Aprillion — LessWrong

https://peter.hozak.info

My perception of time is like sampling from a continuous 2D plane of conceptual space, something akin to git railways but with a thickness to the lines, like electron orbital probability clouds that are dense around plausible points of view of what happened in the past and thin around conspiracy theories, as different linear mind-map perspectives of people standing around a sculpture, each only inferring what's on the other side, but together they can prune down non-overlapping minority reports, sticking to the consensus but never deleting (git) history.

My sense of beauty finds it displeasing to read articles with only point measurements and only n-point predictions and to look at charts from a single interpretation / scenario, I have to hallucinate the gaps, infer the systemic bias and imagine the size of the error bars due to "randomness" as if the authors were good intentioned and as if the authors had an agenda to prove a point, would they stumble upon convenient evidence before they stopped looking?

But alternative timelines that are infinitesimally thin and split only on known unknowns would imply perfect Bayesian approximators, an impossible standard, uncomputable. No one has ever made that kind of precise prediction, why do we allow prediction-readers to behave as if prediction-writers could have made an infinitely precise measurable decidable statements with completely non-ambiguous semantics that will be evaluated to a non-reversible Boolean?

...we aphantasiacs see nothing but darkness.
Instead of seeing images, I think exclusively in terms of concepts. For example, I know what my dog looks like, but not from visualizing her in my mind. Instead, I can describe my dog by listing her characteristics stored in my memory—like I’m accessing words from a txt file.

Hm, it sounds like as if you were grieving a loss... How did you come to the conclusion that there is anything of substance that is desirable to have that you cannot have? I reached the opposite conclusion, that "normal" people are misfortunate if they auto-sample a concrete instance of abstract concepts like "a red apple" so prematurely.

While I myself I don't "see", "hear", "smell", or "touch" my imagined concepts, those are are much richer objects for me than mere sensory input hallucinations would have been - and I have very rich sensory inputs to start with - when I close my eyes, I don't see darkness, I see a red-ish background with dynamic blue-green "pixel noise". And I still know where the windows are in the 3D space around me as I rotate in a room with my eyes closed, while I can also see afterimages from the screen but those stay 2D-projected in front where I point my eyes as I move them inside my eye sockets. I perceive the shape of the room from my other senses as distinct from the visual-only layers, it doesn't go away by merely closing my eyes, but I also cannot help but integrate the visual info of the direction of the light source to inform my sense of the shape of the room - putting my hands in front of my closed eyes makes it harder to walk through the door if I turn around a few times.
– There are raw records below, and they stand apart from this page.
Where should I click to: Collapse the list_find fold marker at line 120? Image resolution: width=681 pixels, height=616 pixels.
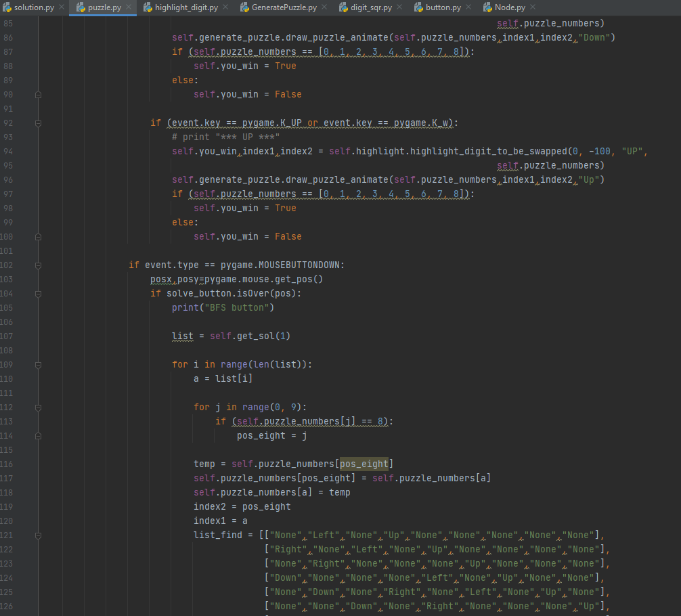click(39, 535)
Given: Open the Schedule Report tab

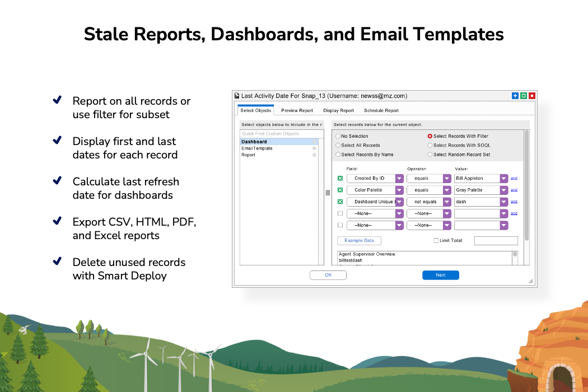Looking at the screenshot, I should coord(381,110).
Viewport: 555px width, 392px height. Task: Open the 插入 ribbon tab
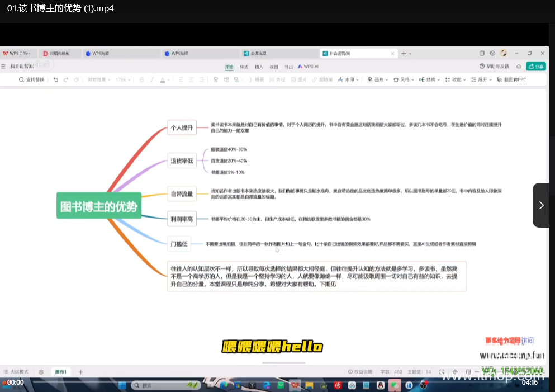point(259,67)
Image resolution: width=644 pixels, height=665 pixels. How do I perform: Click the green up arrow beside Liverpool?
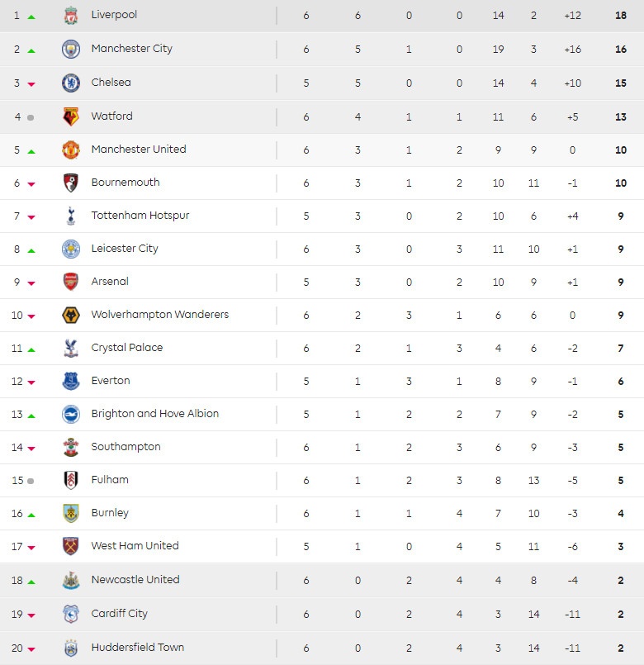[x=31, y=17]
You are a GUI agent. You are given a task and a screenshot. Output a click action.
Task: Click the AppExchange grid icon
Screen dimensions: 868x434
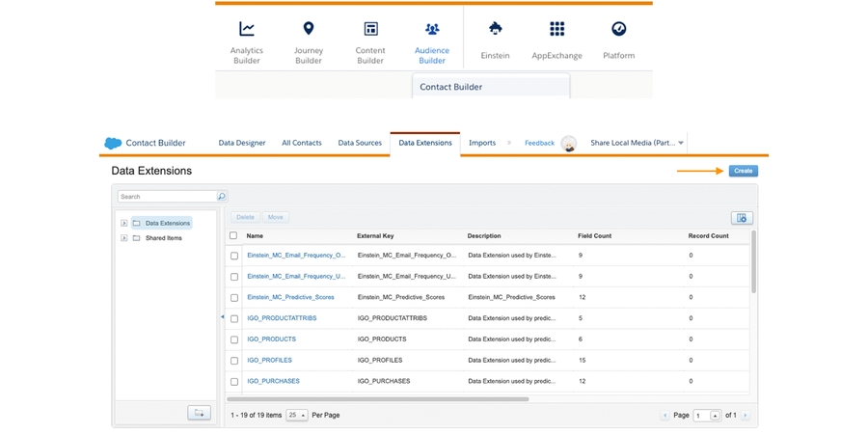click(x=556, y=29)
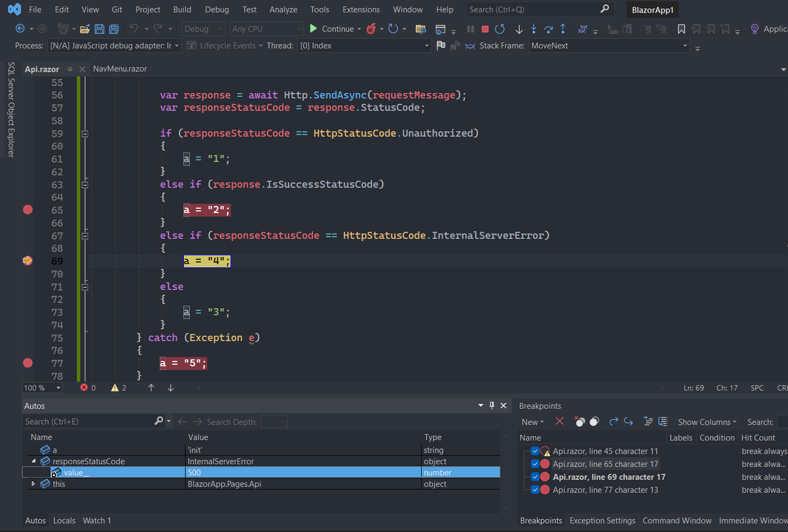Screen dimensions: 788x532
Task: Open the Debug menu
Action: pyautogui.click(x=217, y=10)
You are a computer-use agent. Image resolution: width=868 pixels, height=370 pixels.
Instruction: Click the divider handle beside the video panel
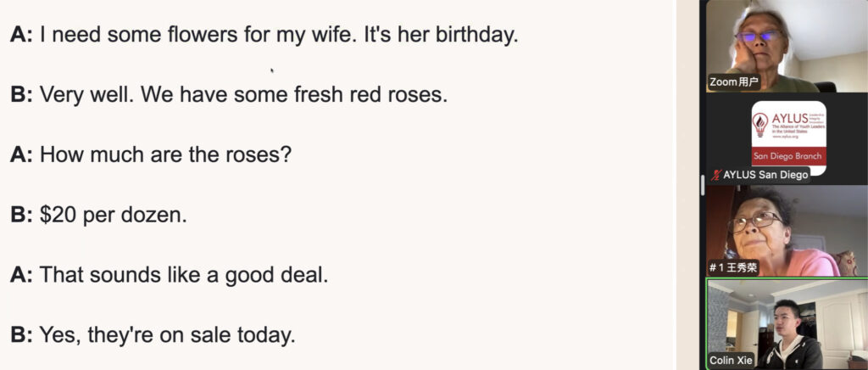pyautogui.click(x=702, y=185)
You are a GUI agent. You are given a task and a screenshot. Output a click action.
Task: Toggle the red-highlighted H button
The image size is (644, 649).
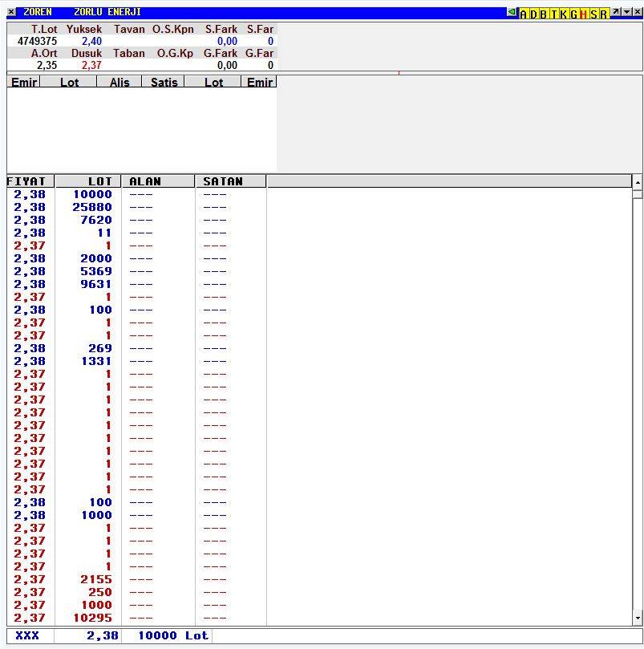pos(584,14)
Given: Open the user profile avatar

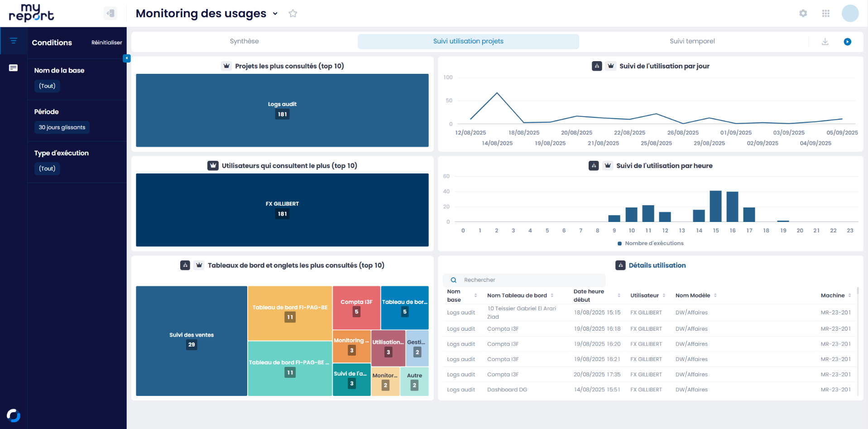Looking at the screenshot, I should coord(850,14).
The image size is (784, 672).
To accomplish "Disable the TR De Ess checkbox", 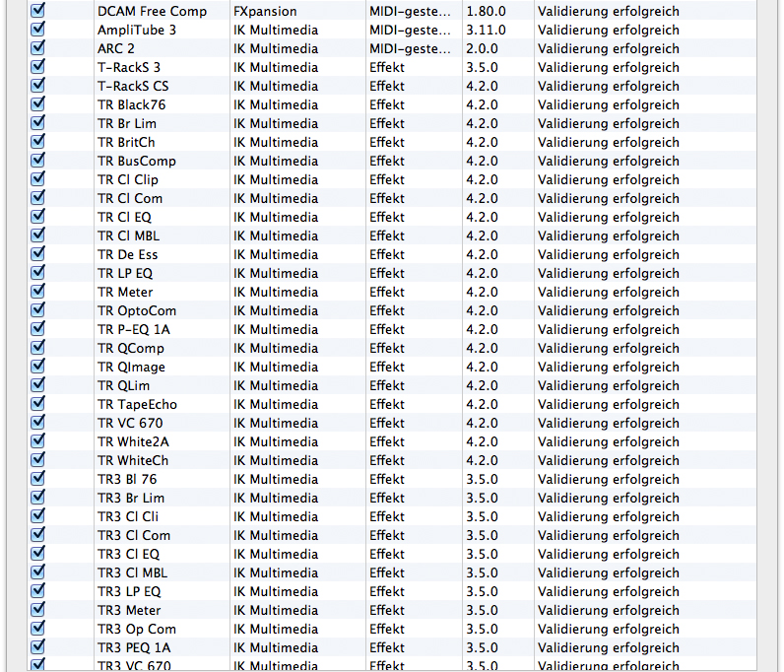I will pyautogui.click(x=38, y=254).
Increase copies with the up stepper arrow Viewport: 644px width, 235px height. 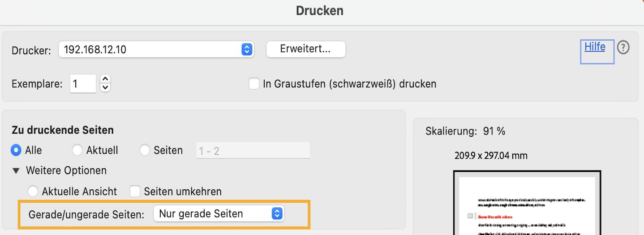pyautogui.click(x=105, y=79)
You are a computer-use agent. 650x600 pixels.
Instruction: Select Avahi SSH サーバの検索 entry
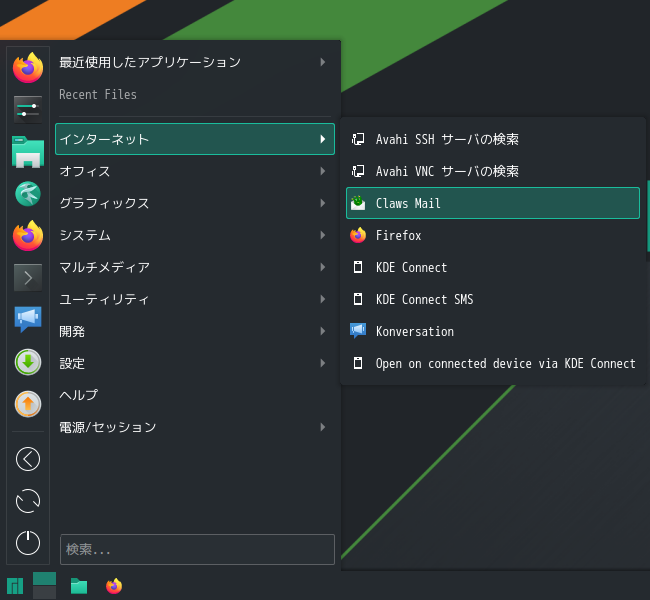coord(493,139)
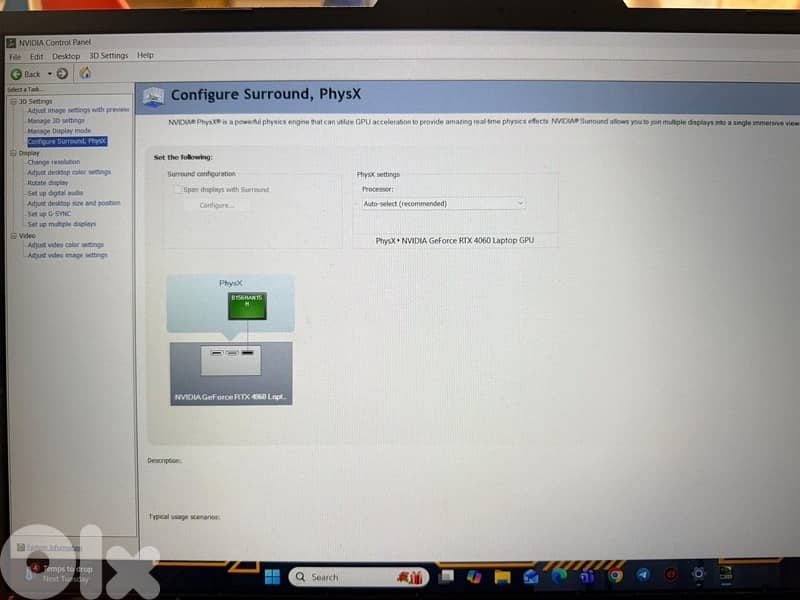Open the Windows Start menu

click(x=271, y=577)
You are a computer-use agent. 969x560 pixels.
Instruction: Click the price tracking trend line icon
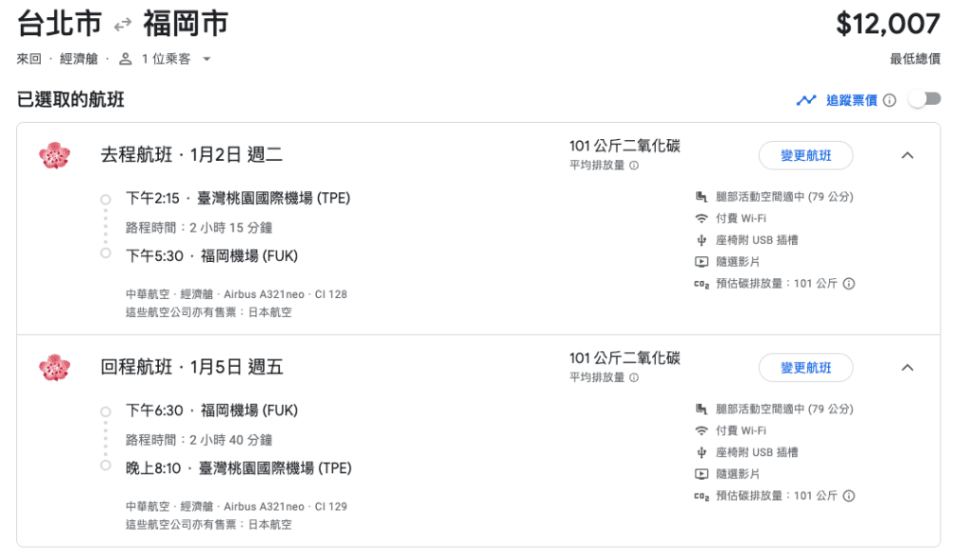(x=806, y=100)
..it's just the imagined apple comes from neither of those senses, it floats on a different plane of existence. I can give it colors, rotate it, I can give it smells, I can give it a past, I can give it a future, I know what sound it would make if I eat it and it was still fresh and crisp or if it was old and soggy. I know all that the instant I focus on any aspect of that apple that exists only in my mind, I am not accessing words from a txt file, I am accessing the concept that is much richer than I could put into words.

And if you can shuffle a key into a door even when holding a bunch of bags that obscure the lock, you have evidence that you must be able to imagine the 3D space that you learned from your vision even without seeing it directly with your eyes - you are not describing how to find the lock with just your fingers and your ears in words, I would define the situation as "imagining" how the real world really is even without "seeing" it.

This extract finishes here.